Methods: This study included 207 adolescent girls, ages 12-19, (mean = 14.9, SD=1.7) involved in child welfare who were referred to a trauma-focused intervention. The majority were African American (74%), and the remainder were White (26%). Data from face-to-face interviews were used to measure the following variables: 1) Trauma Exposure (types and number) measured by UCLA PTSD Index (14 items); 2) Resiliency-14 items (Wagnild, 2011); 3) PTSD-17 items (Foa, 2001); 4) Depression-27 items (Kovacs, 2003; 27 items); 5) Frequency of Perpetration (18 items) and Revictimization (Farrell, 2000; 18 items); 5) Substance Use (8 items, ever used); 6) School Problems-5 items; and 7) Control Variables: age, ethnicity, number of placements, medication and service use. Data analyses included descriptive statistics, correlations, MANCOVA and regression.

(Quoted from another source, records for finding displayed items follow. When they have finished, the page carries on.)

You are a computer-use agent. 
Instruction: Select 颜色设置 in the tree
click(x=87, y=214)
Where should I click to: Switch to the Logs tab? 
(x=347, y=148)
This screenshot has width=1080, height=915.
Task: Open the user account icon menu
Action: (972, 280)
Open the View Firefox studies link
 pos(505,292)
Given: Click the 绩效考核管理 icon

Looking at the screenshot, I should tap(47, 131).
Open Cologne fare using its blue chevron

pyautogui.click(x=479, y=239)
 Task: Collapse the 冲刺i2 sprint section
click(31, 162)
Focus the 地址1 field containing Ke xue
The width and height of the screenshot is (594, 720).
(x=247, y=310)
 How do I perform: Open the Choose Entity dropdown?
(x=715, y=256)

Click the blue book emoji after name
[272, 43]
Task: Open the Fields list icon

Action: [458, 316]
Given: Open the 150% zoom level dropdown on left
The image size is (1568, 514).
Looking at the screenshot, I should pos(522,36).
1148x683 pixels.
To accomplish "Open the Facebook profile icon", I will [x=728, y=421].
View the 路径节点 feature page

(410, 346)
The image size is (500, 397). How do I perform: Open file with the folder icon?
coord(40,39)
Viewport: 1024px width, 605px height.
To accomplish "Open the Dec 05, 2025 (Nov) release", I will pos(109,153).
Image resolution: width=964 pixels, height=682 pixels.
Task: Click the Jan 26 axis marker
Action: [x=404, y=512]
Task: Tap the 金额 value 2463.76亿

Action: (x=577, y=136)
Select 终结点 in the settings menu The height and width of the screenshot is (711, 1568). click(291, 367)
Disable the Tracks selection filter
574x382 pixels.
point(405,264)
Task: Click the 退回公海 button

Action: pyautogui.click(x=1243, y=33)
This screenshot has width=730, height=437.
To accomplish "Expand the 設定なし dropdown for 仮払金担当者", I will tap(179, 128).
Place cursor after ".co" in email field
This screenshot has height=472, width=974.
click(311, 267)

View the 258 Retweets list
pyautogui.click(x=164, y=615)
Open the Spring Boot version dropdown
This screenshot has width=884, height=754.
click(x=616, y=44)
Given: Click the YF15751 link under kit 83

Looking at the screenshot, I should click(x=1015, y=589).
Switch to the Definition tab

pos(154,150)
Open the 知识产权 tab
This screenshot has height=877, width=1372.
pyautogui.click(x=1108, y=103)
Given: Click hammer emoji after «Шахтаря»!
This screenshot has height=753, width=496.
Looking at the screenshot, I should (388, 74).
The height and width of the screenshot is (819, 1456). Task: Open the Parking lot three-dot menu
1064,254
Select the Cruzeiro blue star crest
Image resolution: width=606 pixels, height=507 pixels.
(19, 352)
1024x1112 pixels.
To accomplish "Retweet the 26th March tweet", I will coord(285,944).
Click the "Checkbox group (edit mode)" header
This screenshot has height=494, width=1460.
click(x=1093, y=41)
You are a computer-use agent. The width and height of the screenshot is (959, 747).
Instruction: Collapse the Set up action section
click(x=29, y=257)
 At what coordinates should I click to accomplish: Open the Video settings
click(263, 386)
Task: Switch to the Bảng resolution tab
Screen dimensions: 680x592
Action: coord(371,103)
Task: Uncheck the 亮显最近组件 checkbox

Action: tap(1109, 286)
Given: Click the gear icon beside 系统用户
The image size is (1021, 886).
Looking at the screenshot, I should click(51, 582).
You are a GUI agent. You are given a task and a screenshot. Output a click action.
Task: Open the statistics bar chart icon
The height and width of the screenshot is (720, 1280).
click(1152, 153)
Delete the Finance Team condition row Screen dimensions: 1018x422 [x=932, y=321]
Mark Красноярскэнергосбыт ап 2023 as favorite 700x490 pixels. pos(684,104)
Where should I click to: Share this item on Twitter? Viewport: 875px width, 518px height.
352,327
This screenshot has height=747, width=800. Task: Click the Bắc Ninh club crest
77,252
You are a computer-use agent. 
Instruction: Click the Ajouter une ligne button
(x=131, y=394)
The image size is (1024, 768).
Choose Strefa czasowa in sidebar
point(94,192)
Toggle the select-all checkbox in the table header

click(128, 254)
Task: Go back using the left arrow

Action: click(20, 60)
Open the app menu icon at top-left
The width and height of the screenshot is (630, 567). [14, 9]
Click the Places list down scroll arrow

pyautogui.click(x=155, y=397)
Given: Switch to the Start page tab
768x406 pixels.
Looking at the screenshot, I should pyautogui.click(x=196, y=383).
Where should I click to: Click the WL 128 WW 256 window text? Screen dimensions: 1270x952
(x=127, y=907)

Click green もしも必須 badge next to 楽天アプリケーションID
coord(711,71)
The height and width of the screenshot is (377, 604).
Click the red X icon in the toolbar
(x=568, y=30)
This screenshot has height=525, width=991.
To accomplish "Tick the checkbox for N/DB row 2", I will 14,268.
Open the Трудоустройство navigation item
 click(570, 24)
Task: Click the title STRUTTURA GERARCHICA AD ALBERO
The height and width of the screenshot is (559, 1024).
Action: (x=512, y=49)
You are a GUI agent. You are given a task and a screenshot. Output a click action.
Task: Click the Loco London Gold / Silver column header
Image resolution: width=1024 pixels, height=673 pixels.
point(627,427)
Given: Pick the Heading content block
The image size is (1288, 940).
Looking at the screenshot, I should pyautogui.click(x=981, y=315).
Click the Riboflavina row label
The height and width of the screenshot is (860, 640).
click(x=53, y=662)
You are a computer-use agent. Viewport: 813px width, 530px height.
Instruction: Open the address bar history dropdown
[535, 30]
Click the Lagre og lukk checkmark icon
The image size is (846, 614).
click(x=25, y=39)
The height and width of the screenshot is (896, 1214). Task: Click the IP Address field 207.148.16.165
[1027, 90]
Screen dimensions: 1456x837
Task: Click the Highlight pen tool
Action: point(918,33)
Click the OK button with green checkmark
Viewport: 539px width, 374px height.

Results: The mean number of traumas endorsed was 6.6 (SD=2.5). The most common traumas were “someone close experiencing:” illness/injuries (84.5%), death (84%), or an accident (62%). Childhood separation and abuse-related traumas were endorsed by 40%-60% of the girls, followed by community-level violence (35%-49%), and natural disasters (37%). Girls exposed to more types of traumas experienced more symptoms of PTSD (r=.39, p<.001), depression (r=.26, p<.001), used more substances (r=.39, p<.001), had more problems in school (r=.23, p<.01), and reported higher frequencies of revictimization (r=.39, p<.001) and perpetration towards others (r=.31, p<.001). A MANCOVA (Wilk’s λ= .74) indicated that the number of traumas was significantly associated with the combined dependent variables. Post-hoc regression analyses indicated that resiliency significantly moderated the relationship between total number of traumas experienced and: PTSD, depression, perpetration, and revictimization, but not for substance use or school problems. At higher levels of resiliency, the relationships between trauma exposure and mental health problems, and trauma exposure and perpetration/revictimization weakened.
Conclusions and Implications: Girls in child welfare experience a variety of traumatic events, and the most common are related to injuries/illness and death. The cumulative effects of trauma are associated with mental health and behavioral problems, yet resiliency reduces the negative impact of trauma on PTSD, depression, revictimization, and perpetration. Interventions that target exposure to diverse traumatic events are suggested to strengthen resiliency-related skills and beliefs in this population.